Ryan honed conservative economic views at Miami U.

OXFORD, Ohio — Growing up quickly after his father’s unexpected death, a young Paul Ryan found direction for his life at Ohio’s Miami University. His interest in politics and economics — Republican and conservative — thrived during his four years on the small-town campus.

Thought of as a smart and serious student but also friendly and outgoing, Ryan was part of the college’s influential Greek community as a Delta Tau Delta. He ventured into elective politics as a low-level volunteer for the congressional campaign of state legislator John Boehner, now the U.S. House speaker.

The young Ryan, Class of 1992, honed a conservative bent with the help of an enthusiastic professor who served as mentor and sounding board in hours-long sessions on politics. He also studied economic thinkers such as Ayn Rand, Milton Friedman and others who believed in individuals and market forces over government solutions.

“The core beliefs were already there,” Miami professor Rich Hart said Tuesday of his former pupil. “I think he was just honing them with his studies, strengthening his belief in empowering individuals. ... It all kind of gravitated back to what the role of government was in society.”

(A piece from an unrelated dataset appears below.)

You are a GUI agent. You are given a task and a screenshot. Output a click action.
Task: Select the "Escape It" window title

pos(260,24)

Ryan received a spirited welcome at Miami’s campus in Oxford, about 40 miles north of Cincinnati, when he returned Wednesday evening to lead a political rally.

In 1988, when Ryan was a freshman, Miami was growing in popularity as a leading academic-bang-for-the-buck public university dubbed by one author as among “The Public Ivys.”

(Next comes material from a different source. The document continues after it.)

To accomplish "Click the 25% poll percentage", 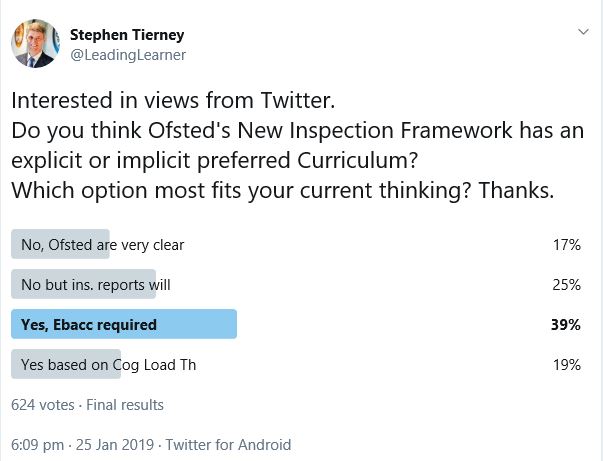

Lisa Rippe, from Ryan’s Janesville, Wis., hometown and high school, said Ryan had asked her how she liked Miami; she gave him positive reviews, and he soon was part of her carpool for the six- to seven-hour drive to southwest Ohio.

The liberal arts school of 14,000 students prided itself on its teachers and the kind of personal availability that Ryan found with Hart, who Ryan has said challenged him and set him on “a vision quest” to improve the nation’s economics.

Hart had Ryan, an economics/political science double major, in a junior-level macroeconomics class designed to be a “weeder” — loaded with analytics and math, it wasn’t meant to help grade-point averages.

Ryan had little trouble mastering the work, Hart said, and he stood out with an intellectual curiosity that brought him frequently to Hart’s office to talk things out. They dissected what they saw as flaws in Keynesian economics and government approaches, and traded thoughts on writings such F.A. Hayek’s 1944 warning against state control, “The Road to Serfdom,” and Rand’s “Atlas Shrugged,” about creative and productive individuals rebelling against increasing government control and taxation.

Hart doesn’t remember Ryan ever discussing plans to run for office, but he said he wasn’t surprised when Ryan asked for a recommendation for an internship in the office of Sen. Bob Kasten, R-Wis., which Ryan landed, or when Ryan went to work after college for New York Rep. Jack Kemp. Hart considered Kemp, with his optimism and font of conservative ideas, a natural political mentor for Ryan.